# Provided entries
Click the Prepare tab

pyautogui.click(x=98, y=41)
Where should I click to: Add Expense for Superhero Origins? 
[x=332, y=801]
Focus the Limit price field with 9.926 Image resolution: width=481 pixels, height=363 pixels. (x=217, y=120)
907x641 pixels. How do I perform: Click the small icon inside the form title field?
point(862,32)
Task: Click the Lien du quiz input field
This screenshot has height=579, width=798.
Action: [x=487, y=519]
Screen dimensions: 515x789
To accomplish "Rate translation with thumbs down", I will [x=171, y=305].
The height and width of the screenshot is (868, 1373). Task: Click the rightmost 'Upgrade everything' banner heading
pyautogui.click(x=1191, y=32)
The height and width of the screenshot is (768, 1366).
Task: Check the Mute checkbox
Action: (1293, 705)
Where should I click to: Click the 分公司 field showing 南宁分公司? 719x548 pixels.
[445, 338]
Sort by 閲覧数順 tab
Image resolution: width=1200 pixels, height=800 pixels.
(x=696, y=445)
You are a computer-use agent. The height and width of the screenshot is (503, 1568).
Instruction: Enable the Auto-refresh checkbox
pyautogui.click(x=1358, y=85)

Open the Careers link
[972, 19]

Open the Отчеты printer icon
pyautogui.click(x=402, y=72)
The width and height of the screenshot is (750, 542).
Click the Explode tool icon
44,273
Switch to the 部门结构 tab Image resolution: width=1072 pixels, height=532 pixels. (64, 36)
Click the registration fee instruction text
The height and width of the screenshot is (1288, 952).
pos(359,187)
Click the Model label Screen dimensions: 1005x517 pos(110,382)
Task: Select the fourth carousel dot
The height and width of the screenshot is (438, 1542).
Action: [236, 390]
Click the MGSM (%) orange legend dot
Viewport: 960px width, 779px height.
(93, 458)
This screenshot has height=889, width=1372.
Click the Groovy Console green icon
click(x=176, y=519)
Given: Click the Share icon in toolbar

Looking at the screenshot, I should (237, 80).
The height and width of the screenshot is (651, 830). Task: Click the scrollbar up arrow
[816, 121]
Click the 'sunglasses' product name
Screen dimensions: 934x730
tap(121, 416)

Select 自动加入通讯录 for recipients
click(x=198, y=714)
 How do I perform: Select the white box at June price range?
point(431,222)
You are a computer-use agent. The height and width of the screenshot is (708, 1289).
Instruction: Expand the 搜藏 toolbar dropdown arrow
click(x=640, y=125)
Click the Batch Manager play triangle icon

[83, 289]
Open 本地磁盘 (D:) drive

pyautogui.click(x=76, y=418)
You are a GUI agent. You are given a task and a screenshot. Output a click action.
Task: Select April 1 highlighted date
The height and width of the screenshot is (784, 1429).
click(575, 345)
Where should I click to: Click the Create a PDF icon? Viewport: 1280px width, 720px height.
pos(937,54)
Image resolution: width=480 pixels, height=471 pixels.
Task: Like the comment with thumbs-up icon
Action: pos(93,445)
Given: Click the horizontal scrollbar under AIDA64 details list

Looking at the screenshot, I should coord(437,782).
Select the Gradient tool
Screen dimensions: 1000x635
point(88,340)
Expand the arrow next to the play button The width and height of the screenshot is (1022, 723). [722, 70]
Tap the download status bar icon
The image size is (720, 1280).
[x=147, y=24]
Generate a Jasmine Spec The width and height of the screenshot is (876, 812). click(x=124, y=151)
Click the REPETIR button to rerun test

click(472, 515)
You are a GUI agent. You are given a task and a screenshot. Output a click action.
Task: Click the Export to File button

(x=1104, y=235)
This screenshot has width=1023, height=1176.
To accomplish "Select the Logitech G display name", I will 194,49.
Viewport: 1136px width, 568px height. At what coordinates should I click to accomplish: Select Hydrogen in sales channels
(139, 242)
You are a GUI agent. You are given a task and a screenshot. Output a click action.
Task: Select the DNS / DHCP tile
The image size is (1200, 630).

# Action item
Only the lines that contain the string "computer" should be copied from the entries above.

# Answer space
You are a computer-use agent. The height and width of the screenshot is (503, 1568).
You are a computer-use agent. The height and width of the screenshot is (708, 1289).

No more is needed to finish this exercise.